U.S. forces have conducted bomber flights near Venezuela, and the USS Gerald R. Ford, America’s most advanced aircraft carrier, was sent to the area. The Ford rounds off the largest buildup of U.S. firepower in the region in generations. With its arrival, the “Operation Southern Spear” mission includes nearly a dozen Navy ships and about 12,000 sailors and Marines.
There are bipartisan calls for greater oversight of the U.S. military strikes against vessels in the region after “The Washington Post” reported that Defense Secretary Pete Hegseth issued a verbal order for all crew members to be killed as part of the September 2 attack on suspected drug smugglers.
A coalition of former judge advocates, organized after Hegseth removed JAG officers from several branches earlier this year, said the allegations point to a breakdown in military legal safeguards.
In a statement, the group said that ordering or carrying out the killing of survivors, if confirmed, would qualify as murder or a war crime. The former JAGs said the purge of military legal personnel had dismantled “guardrails” that would have prevented such actions. Their statement notably referred to the Pentagon by its formal name, not the “Department of War” label that Trump and Hegseth have been promoting.
The unusual moves by lawmakers, including several Republicans, suggest a shift in how some members of Congress are weighing Trump’s influence. Josh Marshall, founder of “Talking Points Memo,” wrote that the willingness to confront the White House reflects a perception that Trump “seems weak” and that “no one wants to back a weak horse.”
Republican Senator Roger Wicker of Mississippi, chairman of the Senate Armed Services Committee, and its top Democrat, Rhode Island Senator Jack Reed, said in a joint statement late November 28 that the committee “will be conducting vigorous oversight to determine the facts related to these circumstances.”

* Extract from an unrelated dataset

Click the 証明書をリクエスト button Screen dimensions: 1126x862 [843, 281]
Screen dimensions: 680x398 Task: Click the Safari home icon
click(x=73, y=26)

Trump’s team has weighed both military and nonmilitary options with Venezuela, including covert action by the CIA.
Trump has publicly floated the idea of talking to Maduro. “The New York Times” reported on November 28 that Trump and Maduro had spoken.
The White House has repeatedly portrayed Trump’s administration as operating with “full transparency,” but officials offered no details about the call or the substance of the outreach, underscoring the gap between that claim and the limited information released.